* Texto fornecido
E o presidente faz uma reflexão sobre as diferentes armas que tem ao seu dispor. “Hoje, quando os nossos iniciados jogam contra o Benfica, há uma equipa de miúdos que tem de pagar mensalidades e equipamentos e está a competir com uma equipa que já recebe subsídios e tudo lhes é entregue. Como é que conseguimos competir assim? Só mesmo com qualidade”, constata.

Na formação, o Barreirense tem uma equipa de juniores, duas de juvenis e três de iniciados, mais 250 miúdos a praticar futebol na academia a partir dos cinco anos. Mas também o futebol feminino faz agora parte das contas. “No ano passado constituímos uma equipa de futebol sénior feminino, estamos a competir no Campeonato Nacional de Promoção, e já esta época começámos a constituir uma equipa de Sub-18 e de Sub-16”, refere.

Joaquim Manuel Coelho, massagista de 71 anos, trabalha há 33 anos no Barreirense e conheceu o clube num tempo totalmente distinto. “Isto era um viveiro, sempre cheio de grandes jogadores na formação. Apareciam 200 ou 300 miúdos nas captações. Agora quase que temos de ir buscar os miúdos a casa!”.

E as diferenças não se ficam por aí. “Dávamos-lhes botas, fato de treino, a senha do autocarro para irem para casa, se tivessem fome iam comer… Havia dinheiro com fartura, mas isso agora acabou tudo”, lamenta.



Reformado há dez anos, depois de ter sido operário da CUF, onde trabalhou como técnico de farmácia, este alentejano natural do Alvito, próximo de Beja, trabalhou de perto com grandes craques da história do Barreirense e destaca um nome surpreendente. “Para mim, o melhor jogador que passou por aqui foi o Araújo. É do tempo do Carlos Manuel. Foi para o Benfica, depois aleijou-se, teve um problema grave. Diziam que estava acabado para o futebol, mas ainda foi o melhor marcador da CUF”.

O Barreirense hoje joga no Campo da Verderena, que tem uma média de 200/300 adeptos por jogo, e há dez anos criou uma academia de futebol. “É aí que os miúdos se iniciam na prática do futebol: temos dois campos de futebol de 7 e dois campos de futebol de 5. Hoje já temos atletas na equipa sénior e atletas em equipas dos campeonatos profissionais que começaram a jogar futebol na academia”, realça o presidente.

Além dessas instalações, o Barreirense tem ainda um edifício-sede no centro do Barreiro, que foi concluído em 1958. Demorou dez anos a ser construído pelos sócios, com a sua mão-de-obra e com materiais oferecidos por quem apoiava o clube, como a Câmara e as fábricas da CUF.

* Complete o seguinte
**A)** Segundo o texto sobre o Barreirense, há quantos anos Joaquim Manuel Coelho trabalha no clube?
**B)** Transcreva do texto sobre o Barreirense o trecho que começa nas palavras "O Barreirense hoje" e termina depois de "realça o presidente.".
**C)** Indique todas as pessoas referidas pelo nome no texto sobre o Barreirense.
O material apresentado a seguir provém de outra fonte.

* Registos extraídos
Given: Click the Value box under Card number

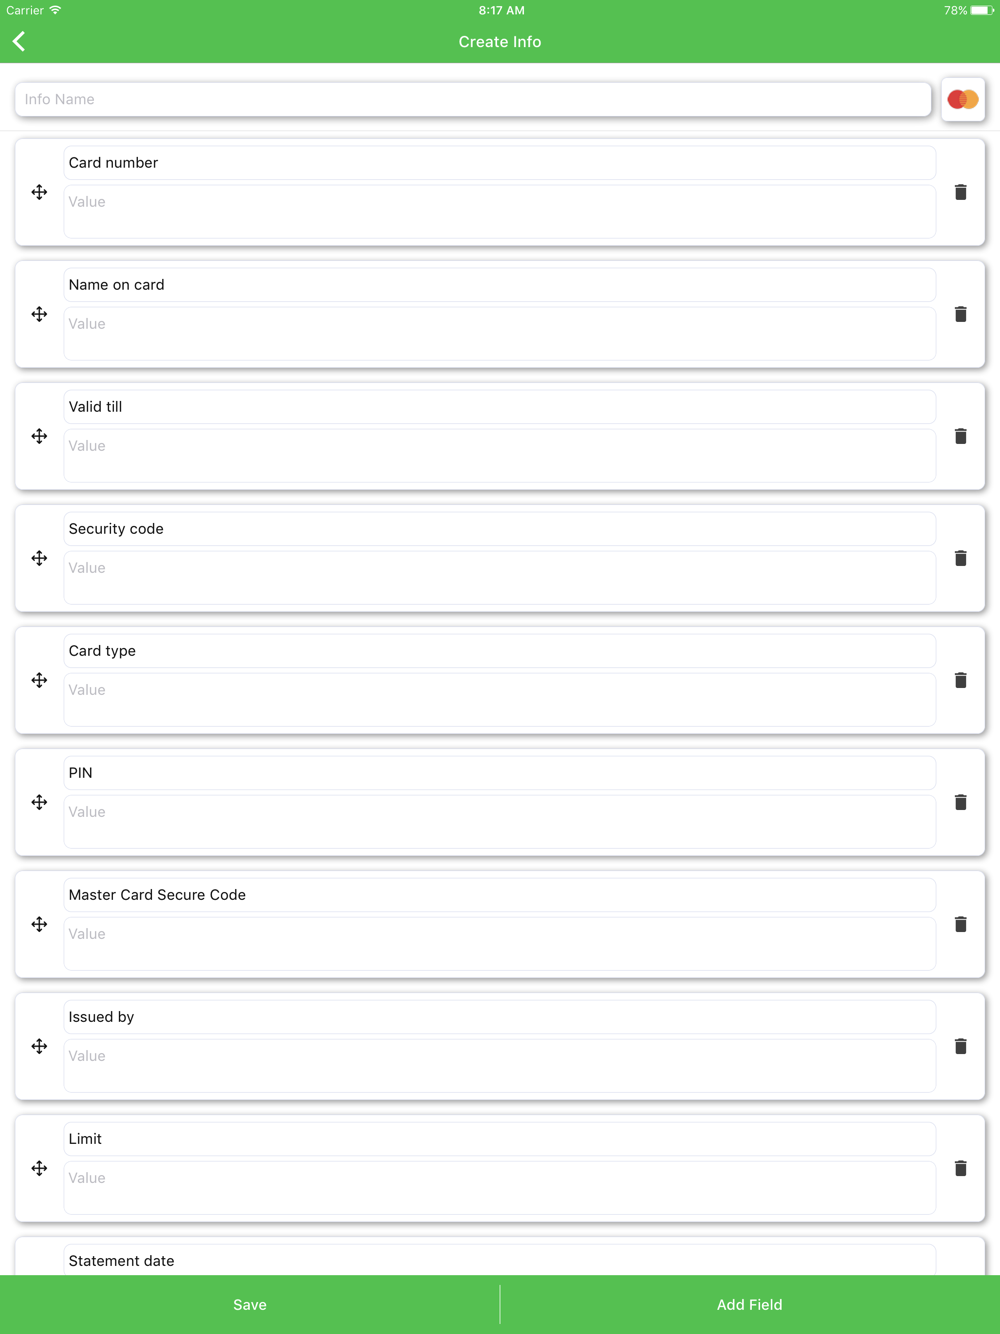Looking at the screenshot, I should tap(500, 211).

==

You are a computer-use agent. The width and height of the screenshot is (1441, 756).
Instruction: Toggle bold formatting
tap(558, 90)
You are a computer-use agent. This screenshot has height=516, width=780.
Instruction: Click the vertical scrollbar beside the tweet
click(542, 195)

* Respostas aos exercícios
**A)** Há 33 anos.

**B)**
O Barreirense hoje joga no Campo da Verderena, que tem uma média de 200/300 adeptos por jogo, e há dez anos criou uma academia de futebol. “É aí que os miúdos se iniciam na prática do futebol: temos dois campos de futebol de 7 e dois campos de futebol de 5. Hoje já temos atletas na equipa sénior e atletas em equipas dos campeonatos profissionais que começaram a jogar futebol na academia”, realça o presidente.

**C)** Joaquim Manuel Coelho, Araújo, Carlos Manuel